Une vraie discussion sur le sexe, au contraire, l’éclate, le charge de tout son sens existentiel et le rétablit dans le don total de soi-même qu’il suppose et qui lui donne sa saveur. Elle déploie ses conséquences et lui redonne sa radicalité. Elle parle du dégout de soi causé par la marchandisation du corps. Elle est un dialogue, une rencontre. On en a fait un programme.

Une vraie discussion sur le sexe est un dialogue, une rencontre. On en a fait un programme.

Le document pédagogique proposé par le Ministère de l’Éducation et de l’Enseignement supérieur n’a pas, et ne peut avoir, la portée d’une expérience vécue.

Parler d’amour, et non de ses substituts résiduels que sont le respect* et le consentement, exige une proximité et un engagement personnel que n’aura jamais l’État. Faire de celui-ci le porteur par excellence du projet éducatif de l’enfant en matière de sexualité révèle plus l’inconfort d’une génération dite libérée face à la sexualité déchainée du 21esiècle qu’une réelle compétence gouvernementale en matière de sexe.

Il semblerait donc que le problème, finalement, ne soit pas tellement qu’une poignée de parents fanatiques aient la prétention d’être, pour leur enfant, de meilleurs éducateurs à la sexualité qu’un prof de math semi-formé, mais plutôt que tous les autres parents n’aient pas, eux aussi, cette prétention.


Note:

* On peut critiquer le peu de cas qui est fait des notions de respect et de consentement dans ce texte. Loin de moi l’idée de manquer de respect au respect, ou de suggérer que l’amour, c’est de forcer la main de l’autre. L’idée est de dénoncer le remplacement de mystères profonds par des concepts que l’on peut mettre en poche.

On vit dans un monde qui a assimilé la logique capitaliste au point où on lui emprunte son vocabulaire pour parler de sexualité. Respect. Consentement. Certains parlent même de bénéfices… Ces termes sont pourtant inaptes à exprimer la grandeur de l’amour véritable. On respecte un contrat. On consent à se faire retirer les dents de sagesse.

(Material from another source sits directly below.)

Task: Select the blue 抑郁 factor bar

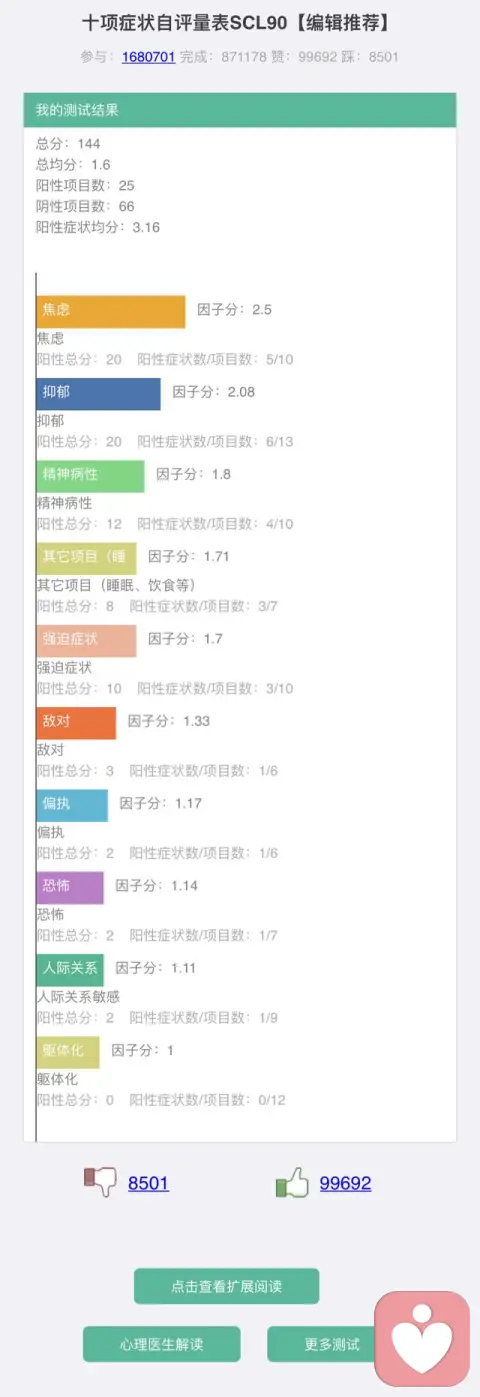Action: click(99, 393)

L’échange, la transaction, le commerce, sont contraires au don. Il y a donc déjà, dans cette façon de parler, une rupture entre sexe et amour.

D’où le problème.

[NDLR: Cette note a été ajoutée par l’auteur deux jours après la publication originale de l’article, soit le 17 janvier 2019.]

Gabriel Bisson

Physiquement bellâtre, intellectuellement ambitieux, socialement responsable, moralement innovateur, Gabriel croit aux choses qu'on peut prouver, mais aussi à certaines choses qu'on peine parfois à rationaliser. Ingénieur, il met son amour des lettres et du dessin au service de notre média.